Quando passou a primeira caravana de Javier Sicilia [poeta mexicano que perdeu um filho na guerra entre governo e crime organizado], abordei as pessoas do Movimento pela Paz [criado por Sicilia]. Trouxeram-me à secretaria de Governo, onde Blake Mora [ex-secretário de governo, morto em um acidente aéreo] me mandou para a polícia federal. Lá, implementaram uma operação imediatamente e eu os coloquei em contato com meus informantes. Infelizmente, o Ministério Público não nos dava o número de investigação prévia. Não queria colaborar, até que, seis meses depois que apresentei a denúncia, foi realizada uma busca no prostíbulo e, claro, não encontraram nenhuma menina.
OM: Por parte das instituições, em geral, qual foi a reação diante do caso? Hostil?
ML: Sempre que decidimos investigar por conta própria, não apenas precisamos lidar com o crime organizado que levou nossos filhos, mas também com o governo. Depois de levantar a voz e falar com a imprensa, me chamaram em 20 de setembro de 2011 porque disseram ter encontrado o corpo da minha filha. Um general da zona militar de Oaxaca me alertou que estava sem cabeça. Aquilo me surpreendeu e lhe perguntei se ela tinha acabado de ser assassinada. Escutei que ela havia morrido quando desapareceu. Não havia cabeça e, sem ter feito nenhum teste, afirmaram que era Yahaira. Em três dias, a cabeça reapareceu e segundo eles, era ela. Exigi o teste de DNA, que deu positivo, mas diante de toda a corrupção que havia encontrado pelo caminho, contratei médicos independentes e todos os testes posteriores deram negativo.
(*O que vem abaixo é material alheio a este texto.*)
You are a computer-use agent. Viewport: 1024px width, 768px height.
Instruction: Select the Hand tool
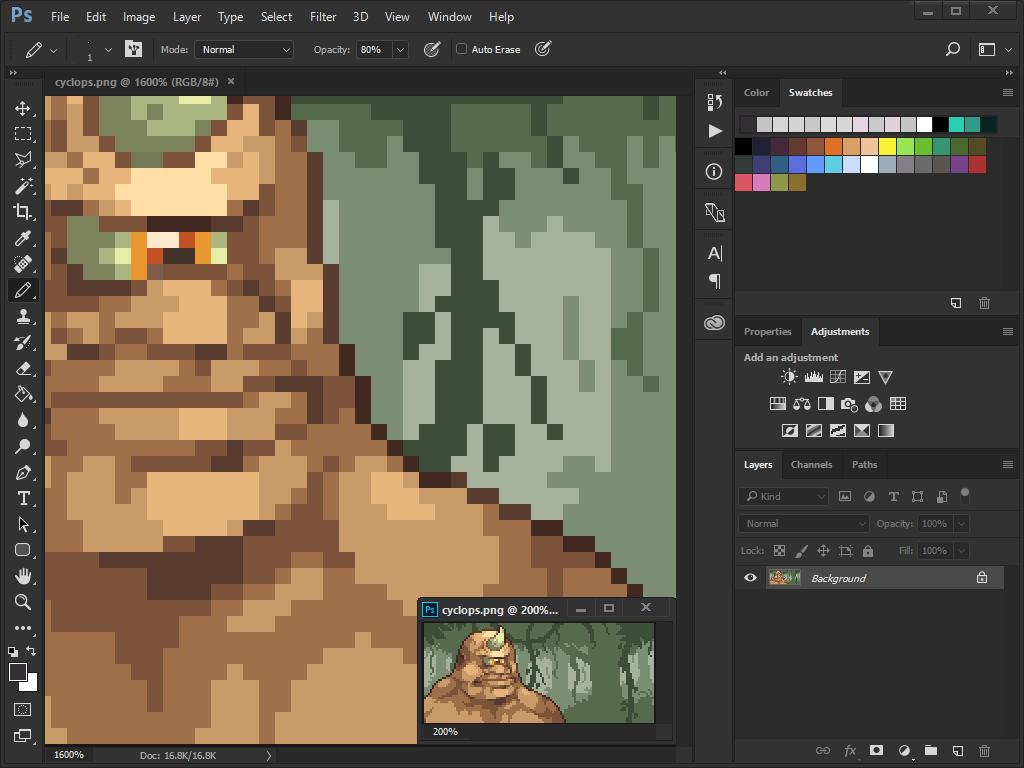[22, 576]
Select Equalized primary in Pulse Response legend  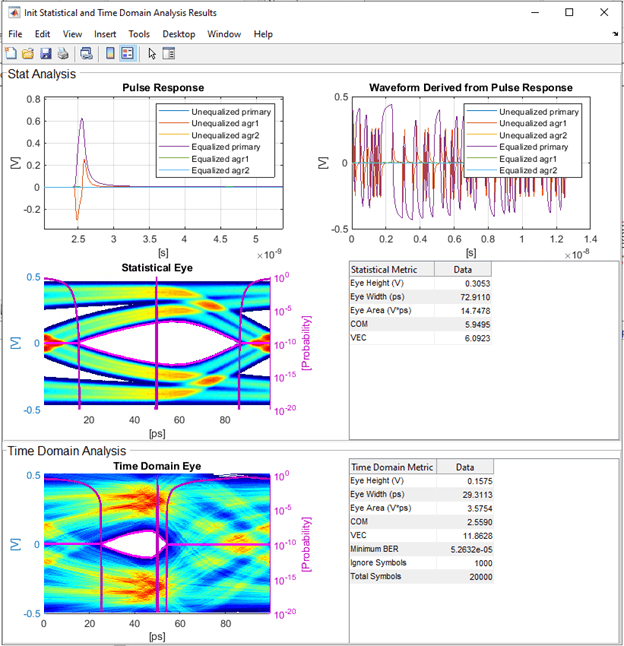point(227,146)
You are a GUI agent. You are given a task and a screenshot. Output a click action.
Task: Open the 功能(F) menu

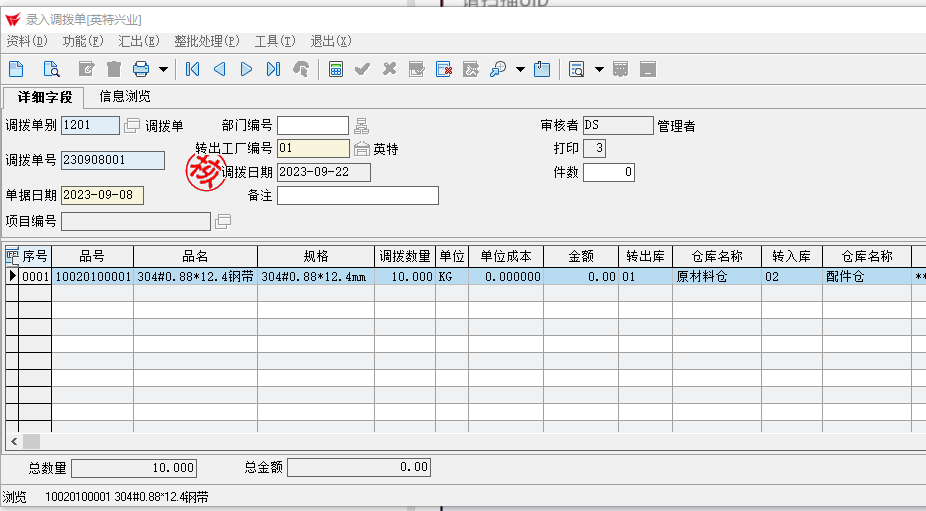82,41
Mostrei os resultados para os funcionários da SIEDO e eles me disseram que, se apresentasse as provas, seria presa. Precisei desistir. O FBI interviu há seis meses e coletou amostras do corpo e minhas, mas não me entregaram os resultados.
Então, há alguns meses, entrevistei criminosos presos por outra razão, não por causa dela e eles me contaram que tinham tido relações sexuais com Yahaira, após tirarem ela de casa. Ela foi torturada e estuprada por dez dias e depois levada ao lugar onde ia ser sepultada. Lá, a decapitaram.
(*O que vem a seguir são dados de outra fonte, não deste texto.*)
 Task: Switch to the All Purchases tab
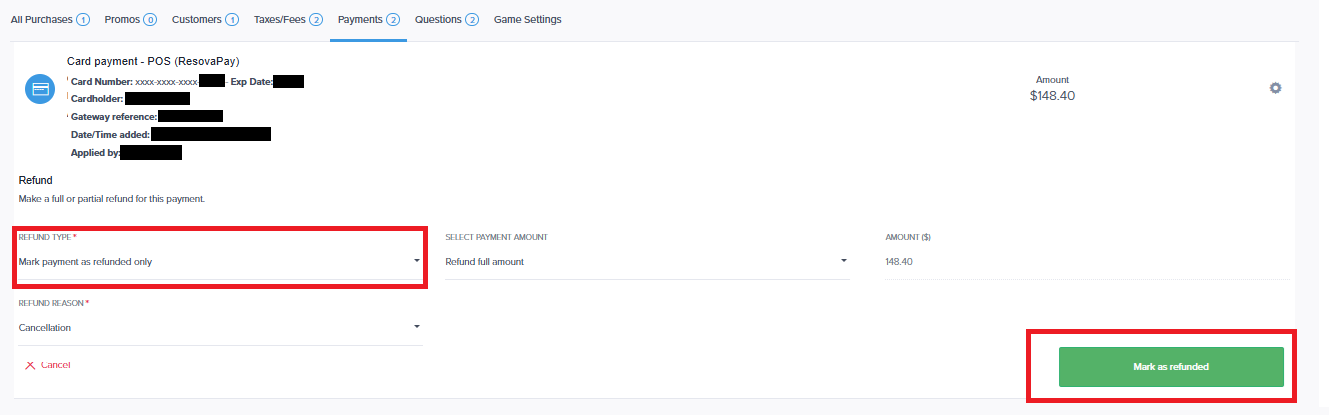(50, 20)
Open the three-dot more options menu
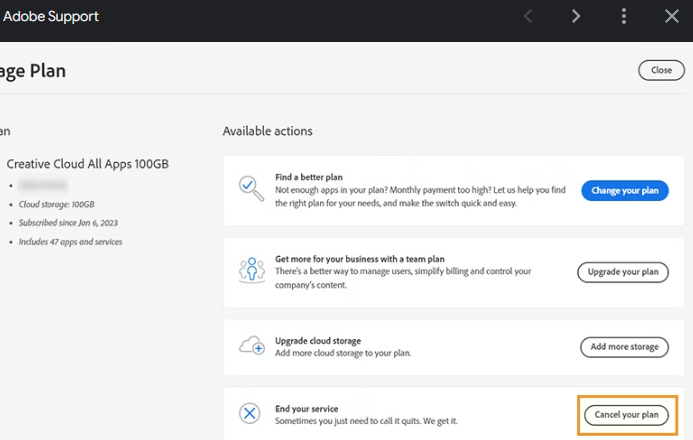This screenshot has height=440, width=693. [x=624, y=16]
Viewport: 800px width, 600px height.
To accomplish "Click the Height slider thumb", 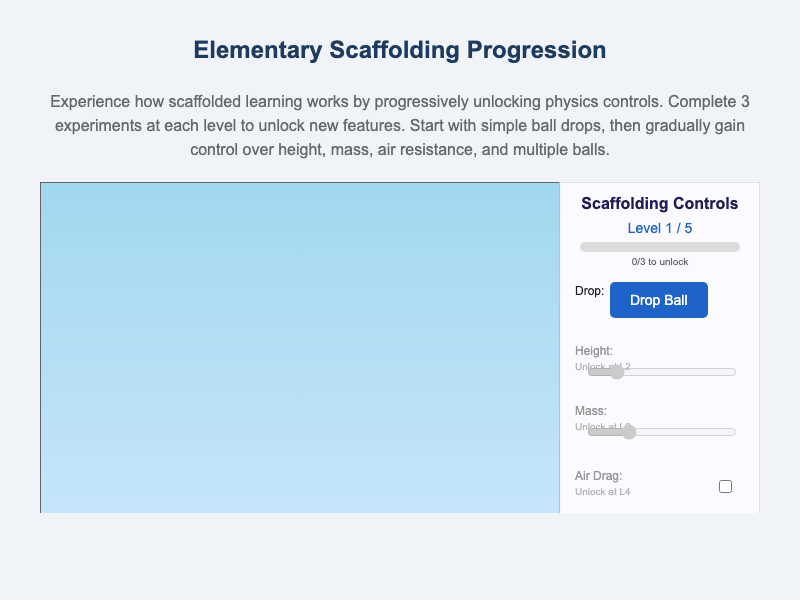I will coord(616,371).
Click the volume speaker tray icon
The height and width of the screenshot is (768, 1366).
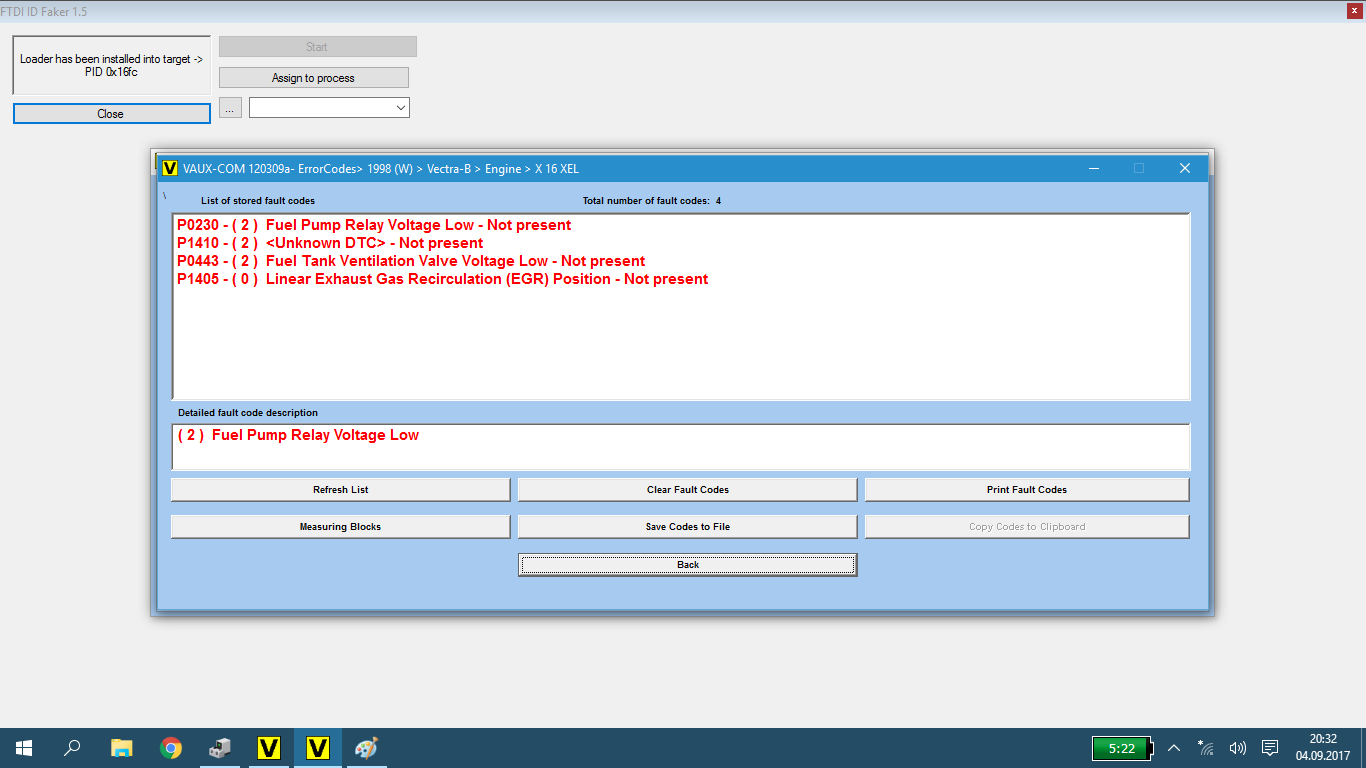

Federico Mastrogiovanni/Opera Mundi
Acampamento armado por mães de desaparecidos em frente à secretária de Governo na Cidade do México, em novembro de 2012
OM: Como a senhora chegou até eles?
ML: Tinham sido presos por uma unidade do ministério público da SIEDO que, curiosamente, investigava meu caso também. Eles estavam presos há um ano e meio. Minha filha desapareceu há um ano e sete meses. Nunca relacionaram os fatos. O MP sabia que tinha relação com o desaparecimento da minha filha, mas nunca me disse nada. Fui atrás dos criminosos e consegui sensibilizar um deles. Os outros não souberam que eu era a mãe dela. Disse que era outra pessoa e eles me narraram em detalhes tudo o que tinham feito.
É uma tragédia, de verdade, que as mães do México precisem fazer uma greve de fome para serem recebidas por um funcionário do governo, que tem a obrigação de nos receber. Não somos cidadãs de segunda classe.
Abandonei meu trabalho, minha família, para procurar minha filha. Acabei com o patrimônio dos meus filhos dando dinheiro a meio mundo para investigar o paradeiro dela. Não podemos continuar assim. Há milhares de mães que não se atrevem a denunciar, a alçar a voz. Fizemos uma greve de fome em nome de todas essas milhares de mães.
OM: Que nível de desgaste institucional existe para que cheguem a fabricar histórias assim?
ML: As mães agem como polícia. Visitamos lugares inimagináveis para identificar corpos desmembrados, em estado de decomposição, com um odor nauseabundo, em busca dos nossos filhos! Temos que chegar nesse nível. Precisamos não só ter cuidado com o crime organizado, mas também com o governo que, sempre, de uma forma ou de outra, busca uma forma de nos calar.